• **Aufgabe**: Gib aus dem Material unten den Abschnitt unverändert wieder, der mit der Zeile mit „The image size“ beginnt und mit der Zeile mit „(x=342, y=568)“ endet. Beide Zeilen gehören dazu.

• **Bereitgestelltes Material**:
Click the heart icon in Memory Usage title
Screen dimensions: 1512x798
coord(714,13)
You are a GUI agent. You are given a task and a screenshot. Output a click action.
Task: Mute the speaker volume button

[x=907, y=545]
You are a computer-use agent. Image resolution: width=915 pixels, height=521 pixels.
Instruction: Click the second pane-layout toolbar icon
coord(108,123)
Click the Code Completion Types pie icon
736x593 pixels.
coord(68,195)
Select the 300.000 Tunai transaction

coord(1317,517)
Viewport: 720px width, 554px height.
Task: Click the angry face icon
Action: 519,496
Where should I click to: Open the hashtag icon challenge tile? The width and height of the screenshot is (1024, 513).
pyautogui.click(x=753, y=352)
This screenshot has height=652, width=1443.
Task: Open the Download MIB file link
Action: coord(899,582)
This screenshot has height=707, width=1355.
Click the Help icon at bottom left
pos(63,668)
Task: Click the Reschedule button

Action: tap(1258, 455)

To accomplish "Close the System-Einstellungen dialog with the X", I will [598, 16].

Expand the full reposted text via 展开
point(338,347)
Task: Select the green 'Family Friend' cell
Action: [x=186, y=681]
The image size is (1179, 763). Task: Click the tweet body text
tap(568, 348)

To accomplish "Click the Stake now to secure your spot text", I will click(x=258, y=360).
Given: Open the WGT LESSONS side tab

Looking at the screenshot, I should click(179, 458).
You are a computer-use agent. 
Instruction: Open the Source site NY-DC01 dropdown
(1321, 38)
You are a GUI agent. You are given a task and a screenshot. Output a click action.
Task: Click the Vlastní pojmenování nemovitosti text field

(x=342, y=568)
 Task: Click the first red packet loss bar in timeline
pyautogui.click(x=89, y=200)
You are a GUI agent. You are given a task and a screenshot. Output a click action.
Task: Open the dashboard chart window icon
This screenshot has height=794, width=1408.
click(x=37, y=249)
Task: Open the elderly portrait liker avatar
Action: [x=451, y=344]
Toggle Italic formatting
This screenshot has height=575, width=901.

• **Lösung folgt**:
The image size is (1179, 763). Task: Click the tweet body text
tap(568, 348)

To accomplish "Click the Stake now to secure your spot text", I will click(x=258, y=360).
Given: Open the WGT LESSONS side tab

Looking at the screenshot, I should click(179, 458).
You are a computer-use agent. 
Instruction: Open the Source site NY-DC01 dropdown
(1321, 38)
You are a GUI agent. You are given a task and a screenshot. Output a click action.
Task: Click the Vlastní pojmenování nemovitosti text field

(x=342, y=568)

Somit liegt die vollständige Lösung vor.